Long-term neurological outcomes of children with neuroblastoma with opsoclonus-myoclonus syndrome

Background: Neuroblastoma with opsoclonus-myoclonus syndrome (OMS-NB) is a rare disease in children. Few studies of long-term outcome of children with OMS-NB were conducted. This study aimed to review the rate of recovery of neurological symptoms and the long-term neurological outcomes of children with OMS-NB. Methods: This study retrospectively assessed 14 children with OMS-NB diagnosed at Peking University First Hospital from May 2011 to November 2019. Demographic data, neurological symptoms, oncological status and treatments were retrospectively reviewed from the records. Neurological sequelae were recorded by clinical and remote follow-up. Results: During the acute stage, myoclonus and ataxia were observed in all children while opsoclonus was observed in 10/14 children.
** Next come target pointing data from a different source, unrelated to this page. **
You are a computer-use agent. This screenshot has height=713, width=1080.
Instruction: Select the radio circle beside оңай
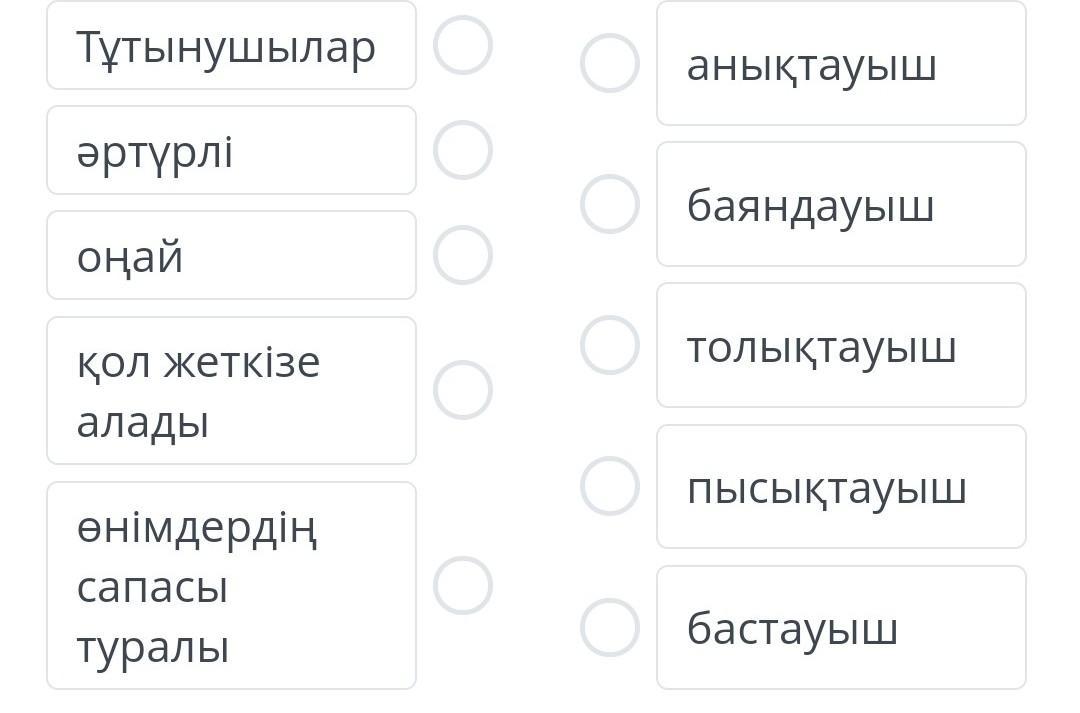(x=463, y=255)
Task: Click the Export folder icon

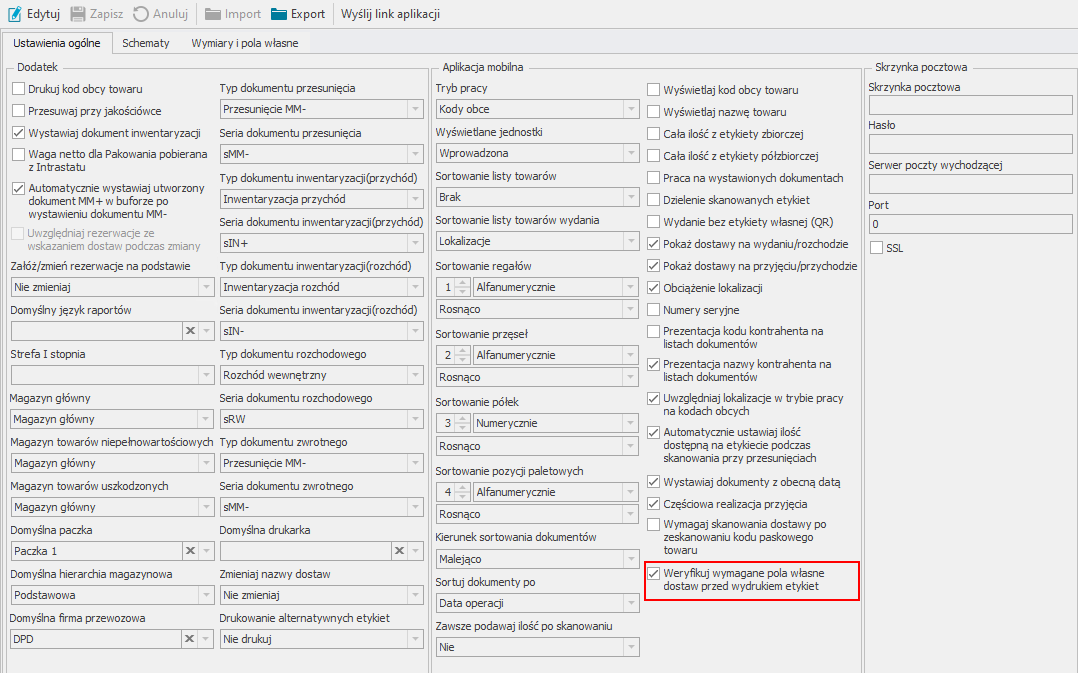Action: click(279, 14)
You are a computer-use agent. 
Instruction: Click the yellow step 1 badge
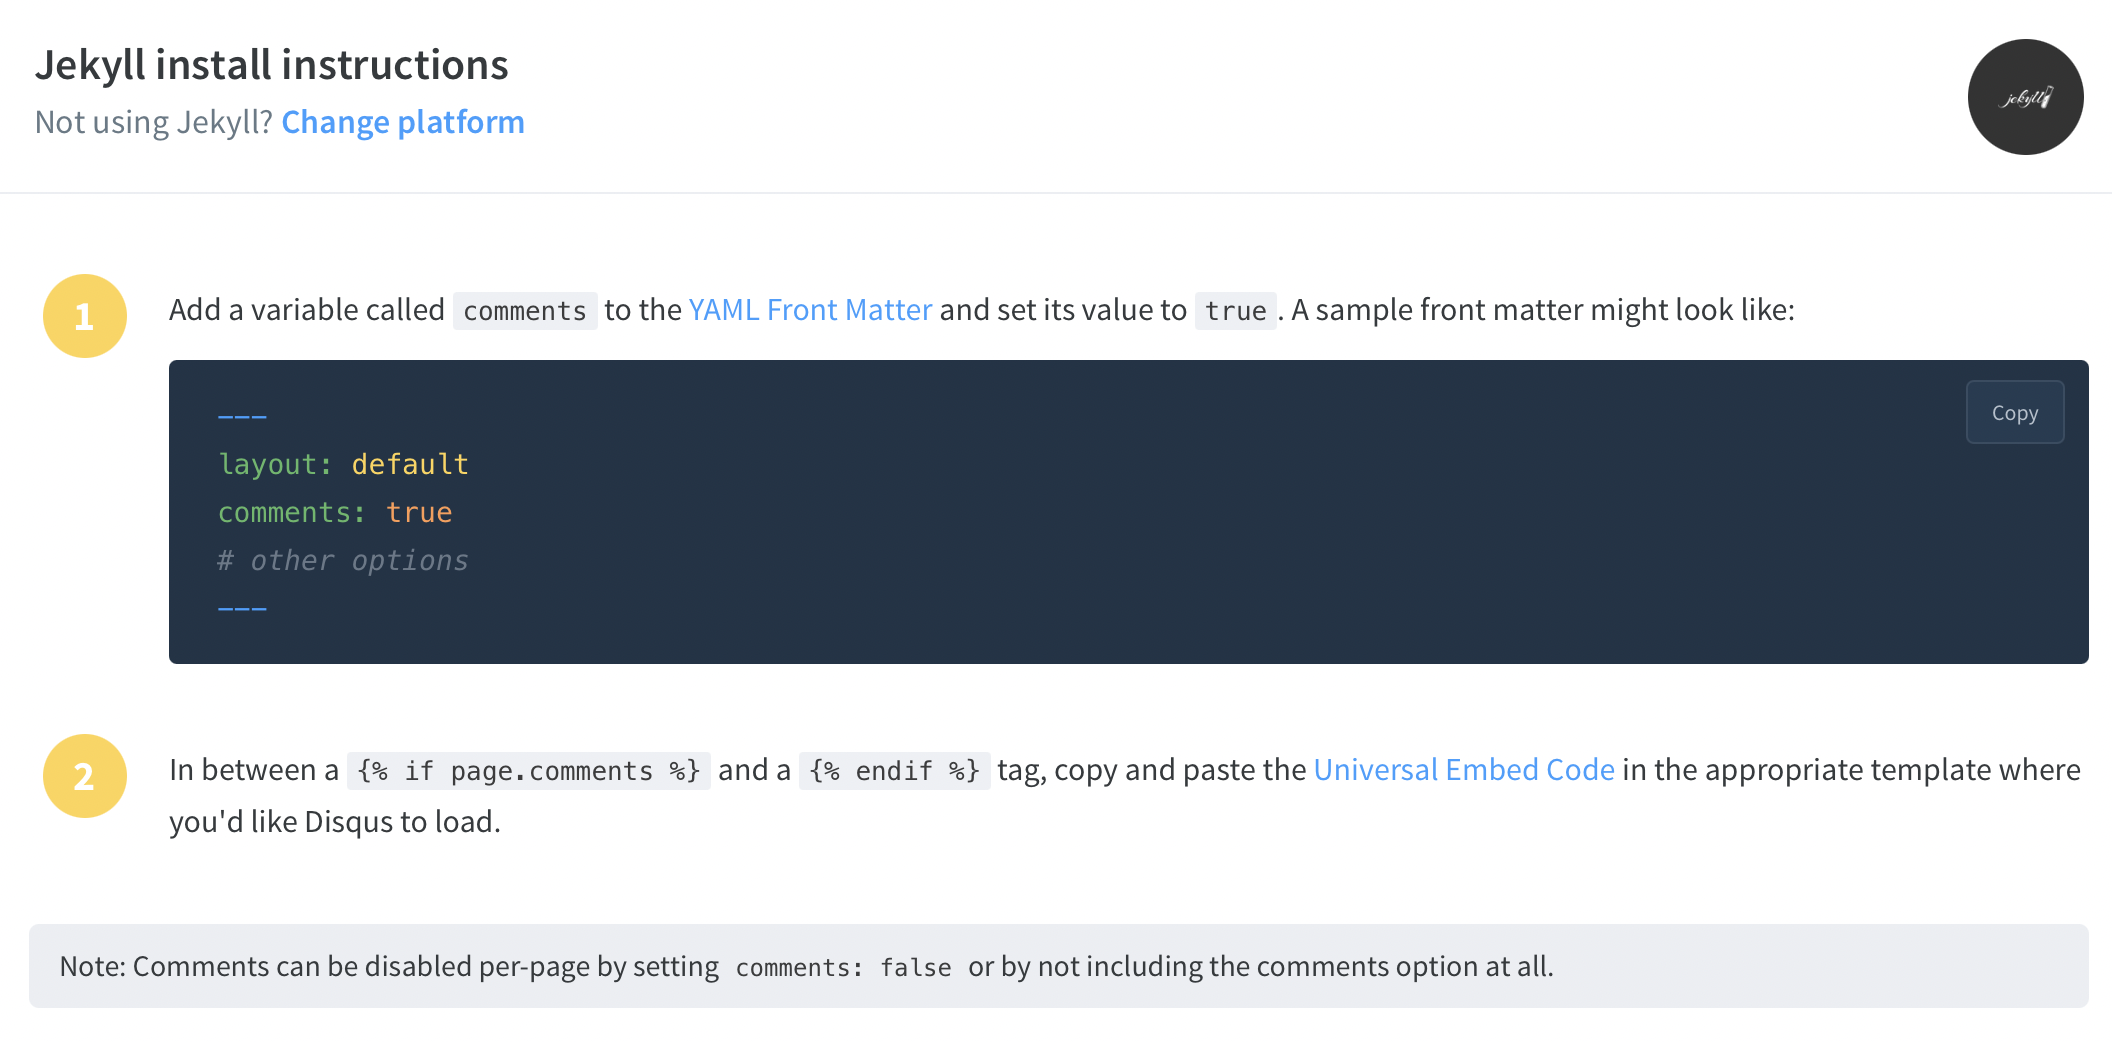click(84, 315)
The median durations of neurological symptoms were 15 months (range, 5-48 months). Approximately 93% (13/14) children revealed neurological sequelae. Significant correlations were as follows: motor retardation with female gender (P<0.001) and residual tumors (P<0.05); language impairment with non-adrenal-gland-located tumors (P<0.05). There were no obvious factors that had a statistical relationship with cognitive disorder or behavioral changes. Conclusions: Children with OMS-NB have favorable outcomes in terms of neurological symptoms. Neurological sequelae occurred in almost all children. Children with different features tend to reveal different sequalae. Features of female gender and residual tumors tend to reveal motor retardation while that of non-adrenal-gland-located tumors tend to reveal language impairment.